Metric of academic journals

Journal ranking is widely used in academic circles in the evaluation of an academic journal's impact and quality. Journal rankings are intended to reflect the place of a journal within its field, the relative difficulty of being published in that journal, and the prestige associated with it. They have been introduced as official research evaluation tools in several countries.

== Measures ==

Traditionally, journal ranking "measures" or evaluations have been provided simply through institutional lists established by academic leaders or through a committee vote. These approaches have been notoriously politicized and inaccurate reflections of actual prestige and quality, as they would often reflect the biases and personal career objectives of those involved in ranking the journals; also causing the problem of highly disparate evaluations across institutions. Consequently, many institutions have required external sources of evaluation of journal quality. The traditional approach here has been through surveys of leading academics in a given field, but this approach too has potential for bias, though not as profound as that seen with institution-generated lists. Consequently, governments, institutions, and leaders in scientometric research have turned to a litany of observed bibliometric measures on the journal level that can be used as surrogates for quality and thus eliminate the need for subjective assessment.

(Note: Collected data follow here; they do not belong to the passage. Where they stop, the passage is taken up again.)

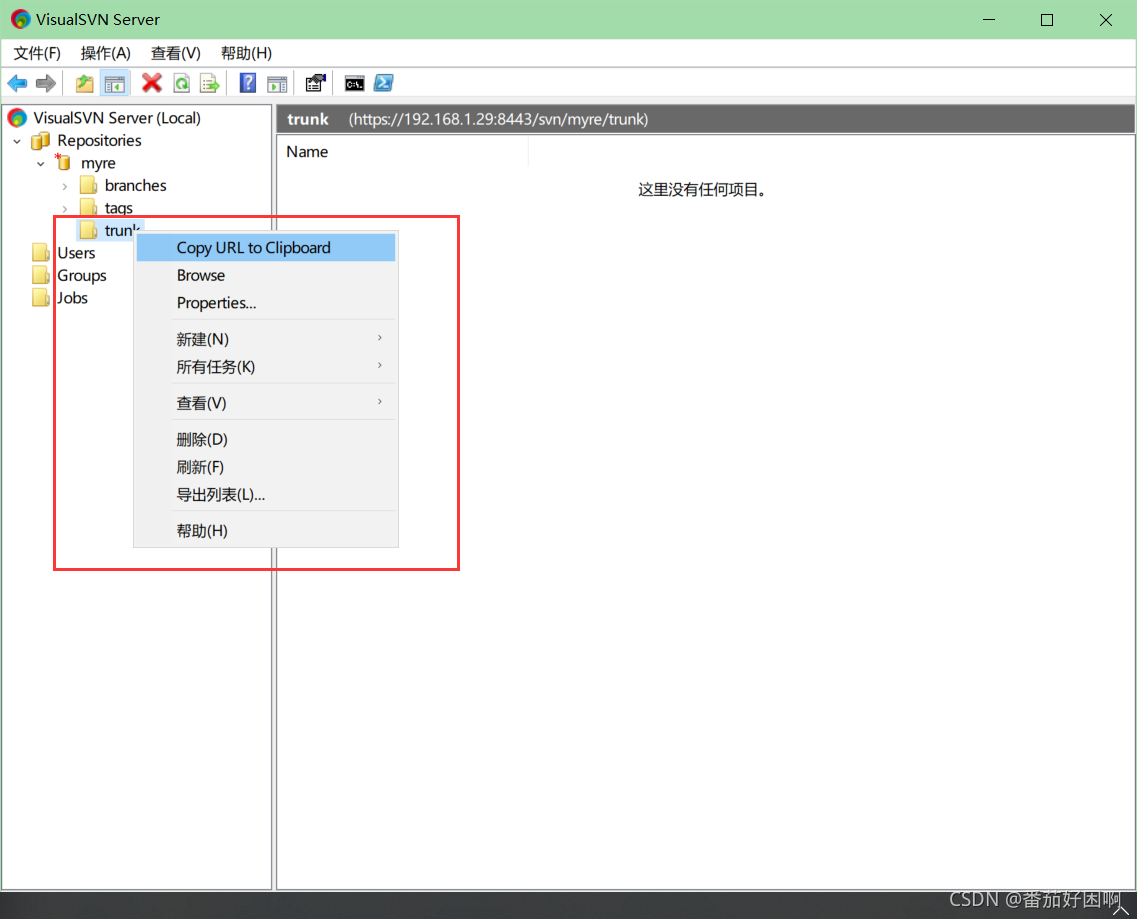Click the export list toolbar icon

pyautogui.click(x=210, y=83)
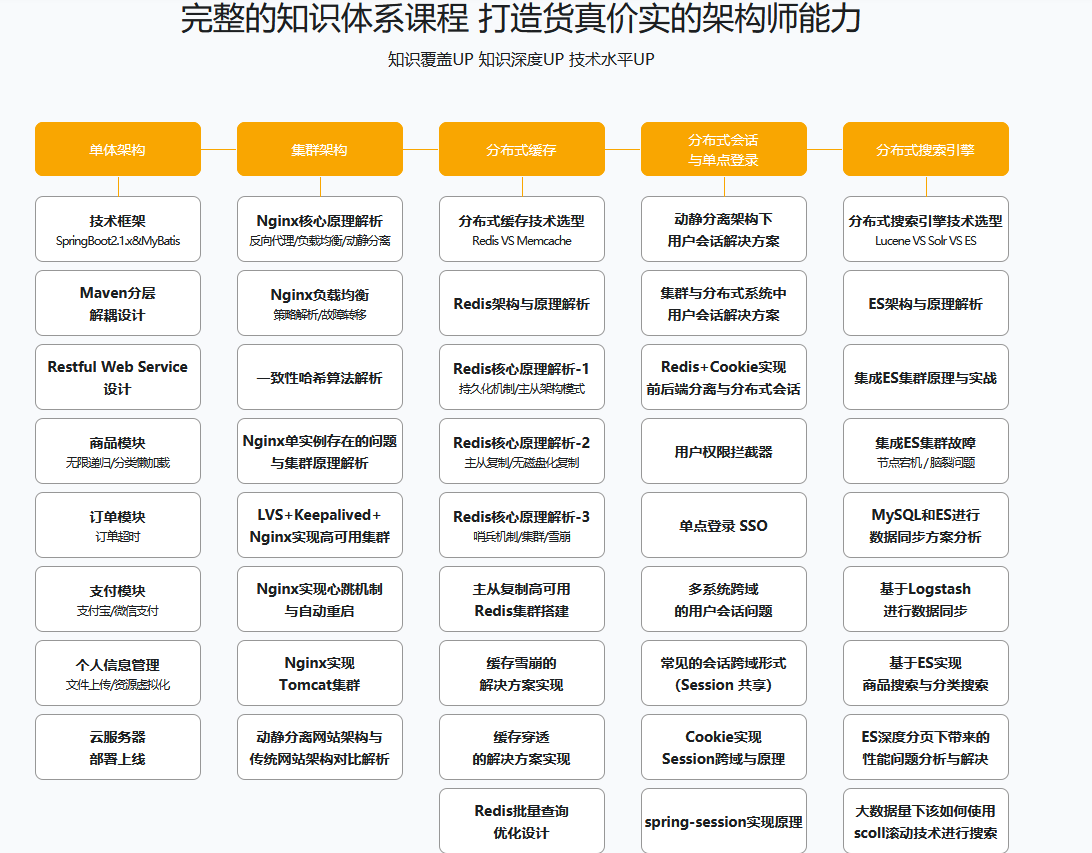
Task: Click the Nginx负载均衡 topic box
Action: (320, 303)
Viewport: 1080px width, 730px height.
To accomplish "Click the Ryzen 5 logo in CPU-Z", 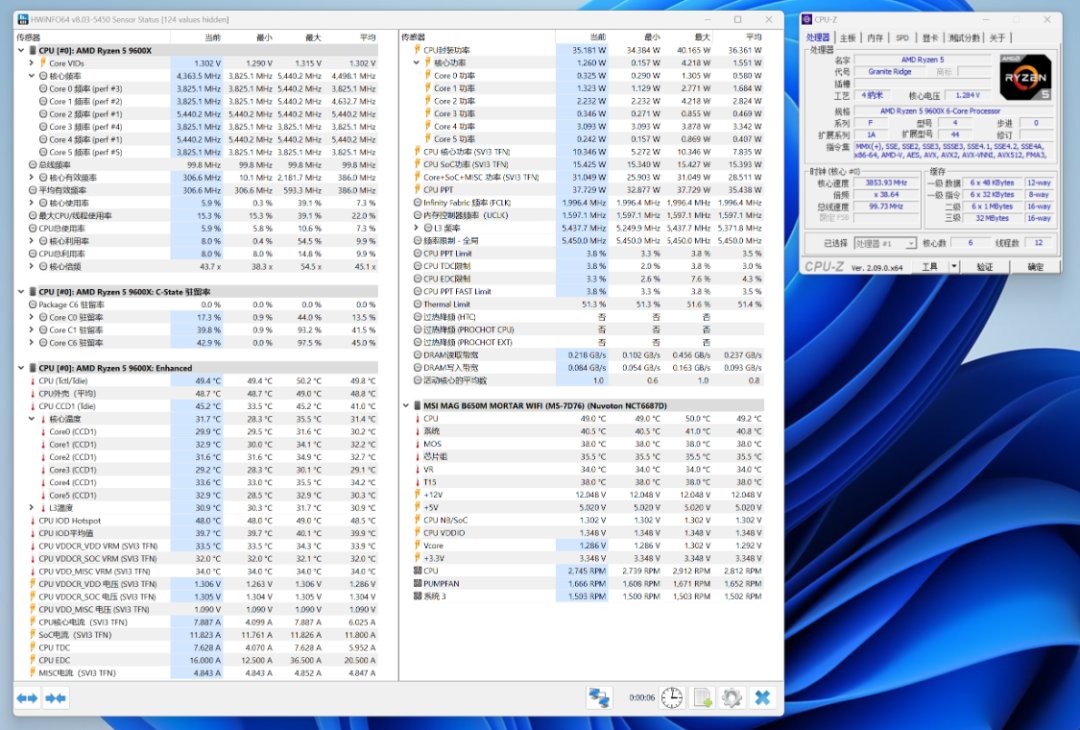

Consequently, several journal-level metrics have been proposed, most citation-based:
- Impact factor and CiteScore – reflecting the average number of citations to articles published in science and social science journals.
- SCImago Journal Rank – a measure of scientific influence of scholarly journals that accounts for both the number of citations received by a journal and the importance or prestige of the journals where such citations come from.
- h-index – usually used as a measure of scientific productivity and the scientific impact of an individual scientist, but can also be used to rank journals.
  - h5-index – this metric, calculated and released by Google Scholar, is based on the h-index of all articles published in a given journal in the last five years.
- Expert survey – a score reflecting the overall quality or contribution of a journal is based on the results of the survey of active field researchers, practitioners and students (i.e., actual journal contributors or readers), who rank each journal based on specific criteria.
- Top quartile citation count (TQCC) – reflecting the number of citations accrued by the paper that resides at the top quartile (the 75th percentile) of a journal's articles when sorted by citation counts; for example, when a journal published 100 papers, the 25th most-cited paper's citation count is the TQCC.
- Publication power approach (PPA) – the ranking position of each journal is based on the actual publishing behavior of leading tenured academics over an extended time period. As such, the journal's ranking position reflects the frequency at which these scholars published their articles in this journal.
- Altmetrics – rate journals based on scholarly references added to academic social media sites.
- diamScore – a measure of scientific influence of academic journals based on recursive citation weighting and the pairwise comparisons between journals.
- Source normalized impact per paper (SNIP) – a factor released in 2012 by Elsevier based on Scopus to estimate impact. The measure is calculated as SNIP=RIP/(R/M), where RIP=raw impact per paper, R = citation potential and M = median database citation potential.
- Journal Tier – One of the few indicators based not on citations but objective user ratings and reviews.
- PageRank – in 1976 a recursive impact factor that gives citations from journals with high impact greater weight than citations from low-impact journals was proposed. Such a recursive impact factor resembles Google's PageRank algorithm, though the original paper uses a "trade balance" approach in which journals score highest when they are often cited but rarely cite other journals; several scholars have proposed related approaches.
  - Eigenfactor is another PageRank-type measure of journal influence, with rankings freely available online.

==Discussion==

Negative consequences of rankings are generally well-documented and relate to the performativity of using journal rankings for performance measurement purposes. Studies of methodological quality and reliability have found that "reliability of published research works in several fields may be decreasing with increasing journal rank", contrary to widespread expectations.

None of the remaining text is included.